As an side, I have to say this: As much as I love the piano, I’ve become a sucker for string instruments. Their sound brings texture, complexity and nuance to a piece of music and to the sound of other instruments. I never thought to pair a string quartet with a guitar but it was done. McCleery’s friend, Matt Kelly, wrote the string quartet part for the song. He refers to Kelly as a wizard. I would have to agree. The layers of sounds he wrote for the strings, blend so seductively with McCleery’s voice. It really is sublime. Yeah, it’s definitely one way to seduce me. How do I know Kelly wrote the music for the strings? McCleery told me when we were chatting via Twitter. How did that happen? Well, I tweeted about being obsessed with This Idea of Us and we ended up having a small discourse.

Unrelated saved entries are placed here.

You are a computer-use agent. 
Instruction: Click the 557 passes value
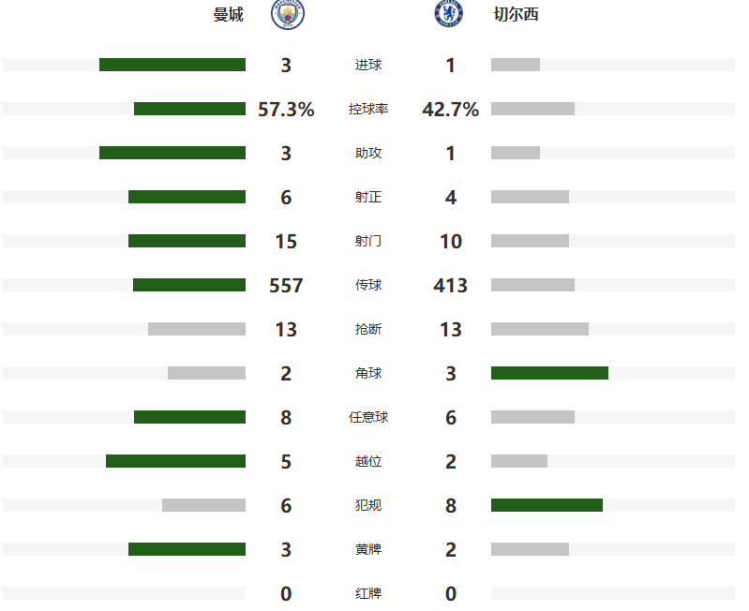coord(286,286)
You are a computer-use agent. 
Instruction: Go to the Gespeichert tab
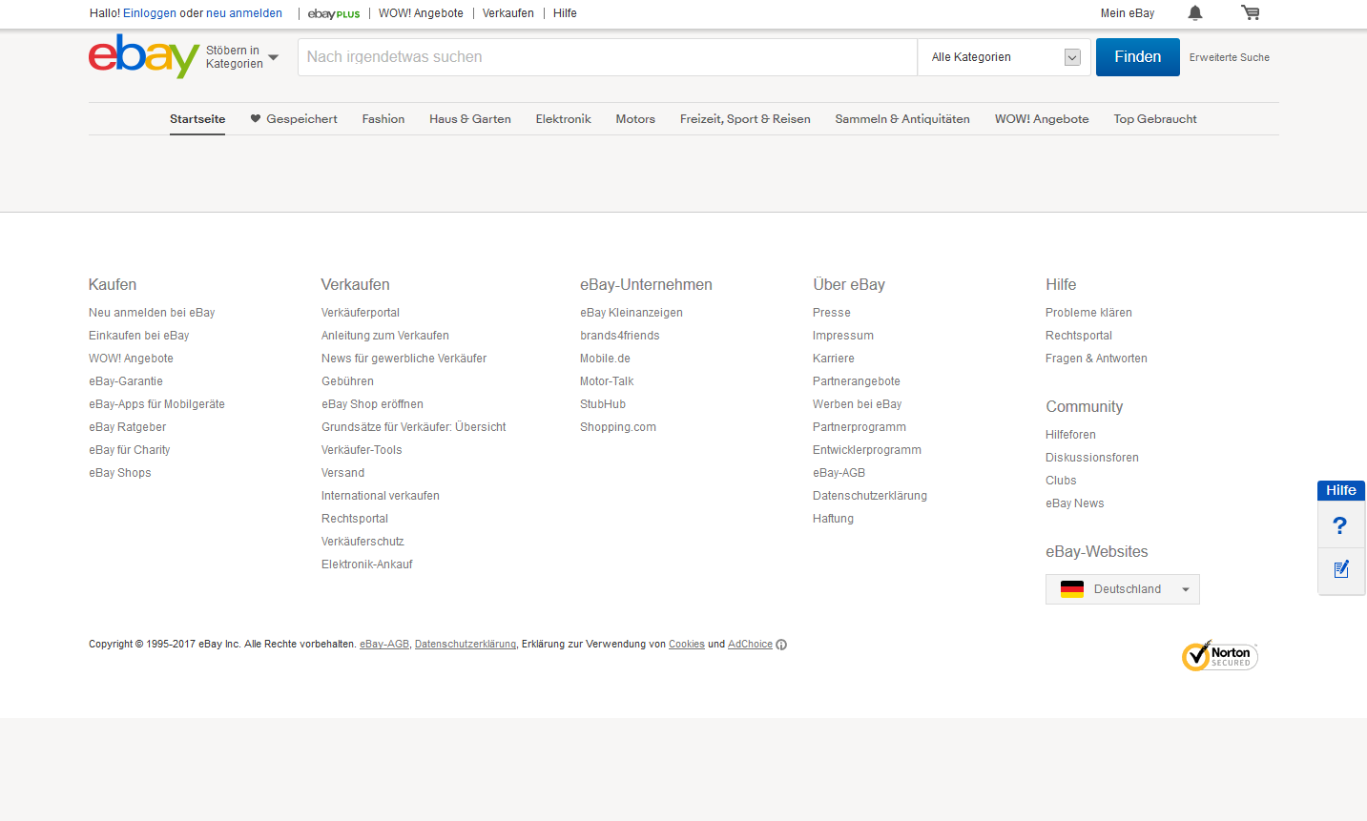[294, 119]
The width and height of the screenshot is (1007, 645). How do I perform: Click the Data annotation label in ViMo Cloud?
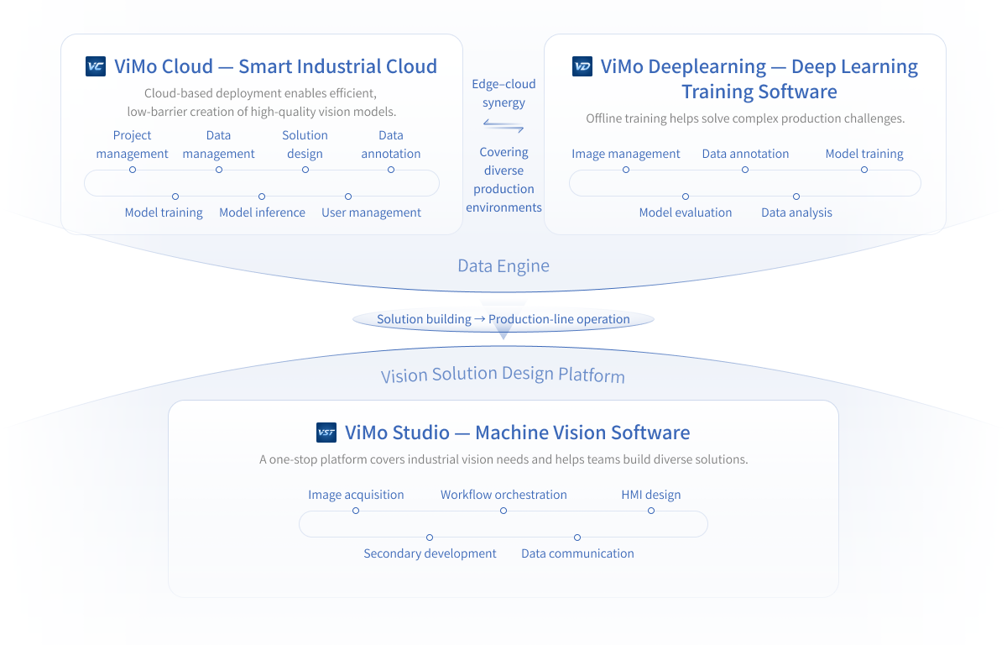pyautogui.click(x=391, y=144)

So, back to that slow burn journey. That journey is manifested in the two characters in the film. Without a doubt, the two characters are portrayed by dancers because of the quality of their movement. While it’s not quite dance, the interaction and struggle is expressed in contemporary dance movements. The choice of particular movements enhance and magnify the music, the story and the characters’ motivations. And vice versa.

The visual choices the director makes, brings out the bittersweet melancholy of the song. Overcast skies with no hint of sun. Ambient light pouring into a home where its four walls, if it could talk, would tell you stories of a love that once lived there. The light is not harsh, cruel or dim. You’re just stuck in the grey. Nothing bright and colourful except for the rich blue sweater the lead character wears in most of his scenes. The memories of the past clashing with the need to move forward bleeds in the softness of shadow and light.

I don’t even know if what I feel when I listen to the song has been appropriately conveyed. Sometimes words are not enough or they can’t do justice to the intangibles. I think my words fall somewhere in between.

And I’m going back to play the crap out of that song again because it’s not done with me yet. It probably won’t ever be done with me. So enthralled. So taken. So under its spell.